Trade unions representing more than 4.1 million people attack Tory plans to make it more difficult for public sector workers to carry out legal strikes, Kevin Rawlinson and Sahra Ajiba report.
The government’s Trade Unions Bill, which would make it illegal to hold strike action unless there is at least 50 per cent turnout and 40 per cent or more of the people eligible to vote back such action within the core public services. Currently, there is no minimum turnout to validate a ballot and only a simple majority is required.
The Trade Unions Bill, if passed into law, would also remove restrictions on using temporary workers to cover strikes, make it more difficult for unions to rely on historic ballots to mandate strikes and address the intimidation of workers who choose to cross picket lines.
Working people need to know that they can rely on essential services so that they can get on with their lives without unnecessary disruption
The proposed changes, which would be introduced as part of the forthcoming Trade Unions Bill, were announced in Wednesday’s Queen’s speech. They were criticised by a host of unions, as well as the Trades Union Congress (TUC).
But the government insisted they would stop “undemocratic” strike action. The Bill is the brainchild of the new business secretary, who replaced the unseated former Lib Dem MP Vince Cable.
And Katja Hall, the Confederation of British Industry’s deputy director-general said: “We have long called for the introduction of a threshold, which is an important, but fair, step to ensure that strikes have the full support of the workforce when they take place.”
The general secretaries of two of the UK’s largest trade unions: Unison and Unite; as well as the heads of the Rail and Maritime Transport (RMT) union; the GMB and the Public Commercial Services union (PCS) all released statements following the Queen’s speech. They were joined by six other unions.
“Working people will be worried by a Queen’s Speech that declares open season on so many of their rights and protections,” said the TUC general secretary Frances O’Grady.
She said the plan would impose “draconian restrictions on the right to strike”, adding: “The real agenda is stopping public sector workers from fighting back against the extreme cuts and pay freezes expected in George Osborne’s Budget.”
Unison’s general secretary Dave Prentis said that the UK already has tough laws on strikes, “there is no need to make them stricter still”.
If introduced as expected, it would take a significant rebellion among Tory MPs to stop it passing into law.
A government spokesman said: “Working people need to know that they can rely on essential services so that they can get on with their lives without unnecessary disruption. They need to know that schools will be open for their children during term time and that public transport will be operating normally so they can get to work.
“Strikes should always be the result of a clear, positive decision by those balloted. That is why we will legislate to stop undemocratic industrial action and ensure that the interests of working people are protected.”
The RMT pointed out that few MPs were elected with similar levels of support as would be required for strike action. Its general secretary Mike Cash said: “This is the clearest possible case of one law for the political class and another for the working class.”
His comments were echoed by the FBU, the PCS and the left-wing think-tank Centre for labour and social studies, which said that plans were “hypocritical” from a government that introduced “elections for police and crime commissioner elections, [which] averaged at just 15 per cent” turnout.
An FBU spokesman said: “The attack on workers’ rights will continue under this Conservative government.”

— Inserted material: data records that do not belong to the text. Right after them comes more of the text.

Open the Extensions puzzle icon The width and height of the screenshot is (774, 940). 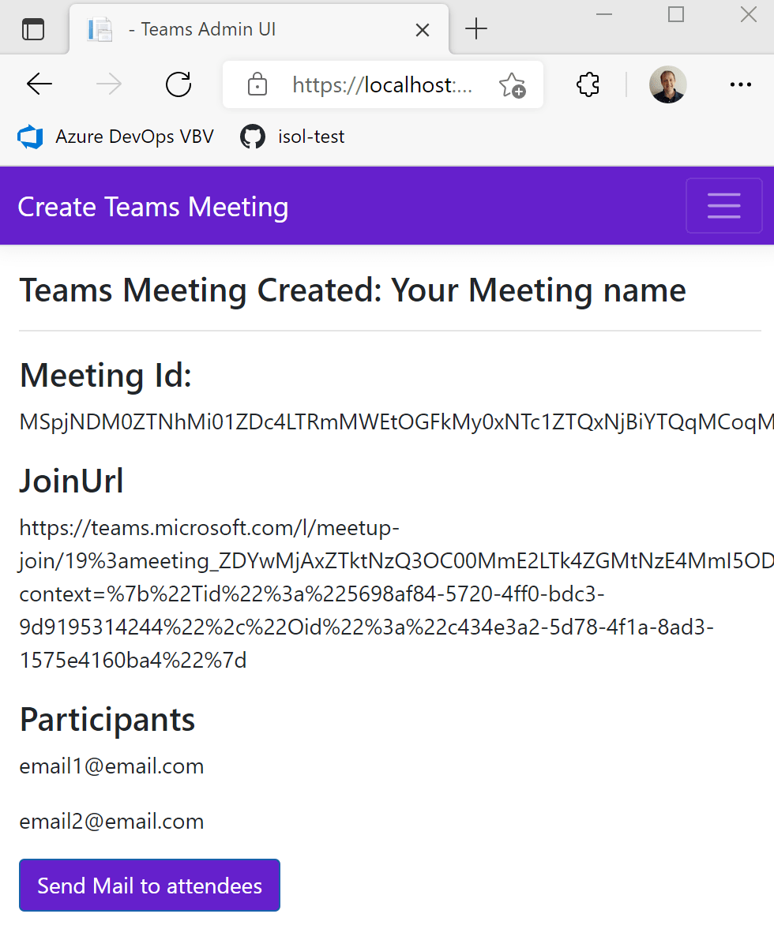click(588, 84)
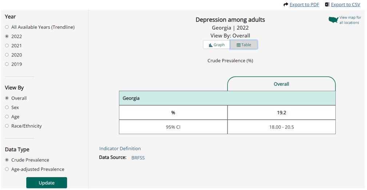Image resolution: width=367 pixels, height=190 pixels.
Task: Click the bar chart icon on Graph
Action: pos(211,45)
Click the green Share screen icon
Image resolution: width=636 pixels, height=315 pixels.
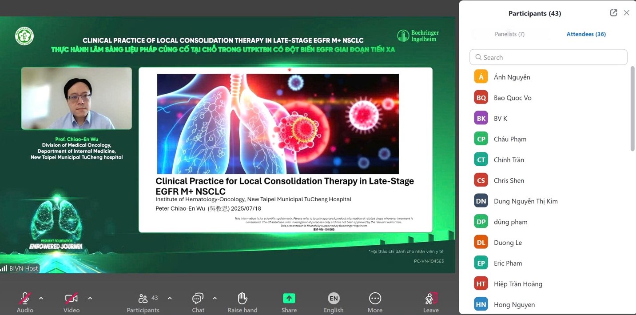(289, 299)
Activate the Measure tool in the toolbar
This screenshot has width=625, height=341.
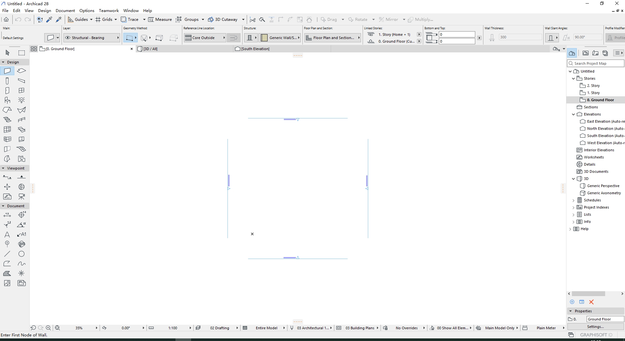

The PCS general secretary Mark Serwotka said: “Imposing a threshold of 50 per cent turnouts on union ballots is absurd when most councillors, MEPs, police and crime commissioners and the London Mayor were elected on lower turnouts. It exposes this as an ideological attack on working people fighting to defend their jobs and services.”
The Unite general secretary Len McCluskey said: “Seven million UK workers and their families turn to their unions for help. Our members are the people who clean our streets, care for our kids, work in our shops – they are not the cause of this country’s broken economy and deserve far better than the hostility directed at them by this government.
“Unite has said repeatedly that the way to increase turnouts in strike ballots is not to make it harder for people to exercise fundamental rights, but to modernise voting.”
The NUT said the government’s plans would be challenged, while the GMB said the proposals would simply “run the risk of an increase in unofficial stoppages”.
Aslef and the TSSA pointed out that David Cameron would not have been elected leader of his party in 2005 and that he returned to 10 Downing Street with an increased majority this month after his party got less than 40 per cent of the popular vote.
The teaching union ATL, the Prison Officers Association and the Hospital Consultants and Specialists Association also lined up to attack the plans.